MH 370

Southerly route ‘most likely’ for missing MH370, says ex-CIA agent

By Kit

March 18, 2014

The Malay Mail Online March 18, 2014

KUALA LUMPUR, March 18 ― Malaysia Airlines (MAS) flight MH370 would have triggered the military alarms of numerous nations if it had flown a northerly course as some investigators suspect, a former US intelligence agent said.

Mike Morell said the passenger plane carrying 239 people onboard had most likely gone the southern route where it would have better chances of escaping radar detection.

“There are a lot of defence radars up there with China and India and the US and Afghanistan.

“So again, it is most likely the southern route,” the former deputy director of the US Central Investigation Agency (CIA) said in an interview yesterday on US broadcast programme, CBS This Morning.

Investigators have charted two divergent paths for MH370 after the aircraft was last traced to be airborne over the Indian Ocean after making an air turn-back 200 nautical miles off the coast of Kelantan, based on a final “electronic handshake” detected by satellite at 8.11am on March 8.

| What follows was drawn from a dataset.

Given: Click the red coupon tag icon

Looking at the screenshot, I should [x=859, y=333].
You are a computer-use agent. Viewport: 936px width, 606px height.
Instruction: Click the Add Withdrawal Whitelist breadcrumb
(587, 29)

From the data, investigators used the plane’s available speed range to deduce that it could be in one of two corridors: a northern arc from northern Thailand to the border of Kazakhstan and Turkmenistan in central Asia, or a southern one from Indonesia to the southern Indian Ocean.

In the CBS interview, Morell also said the Boeing 777-200 would have faced great difficulty in maintaining an altitude below 5,000 feet needed to to stay off radars, especially if it flying over land.

“I’m not an aviation expert but the 777 pilots I’ve talked with say that would be very, very difficult to do. So again, possible but not likely,” he said in response to reports that the plane could have hidden its trail by adopting a technique known as “terrain masking”.

Several central Asian nations that lie along the northern corridor have bolstered Morell’s view, saying none of their military radars have picked up signals from any unidentified aircraft encroaching on their airspace.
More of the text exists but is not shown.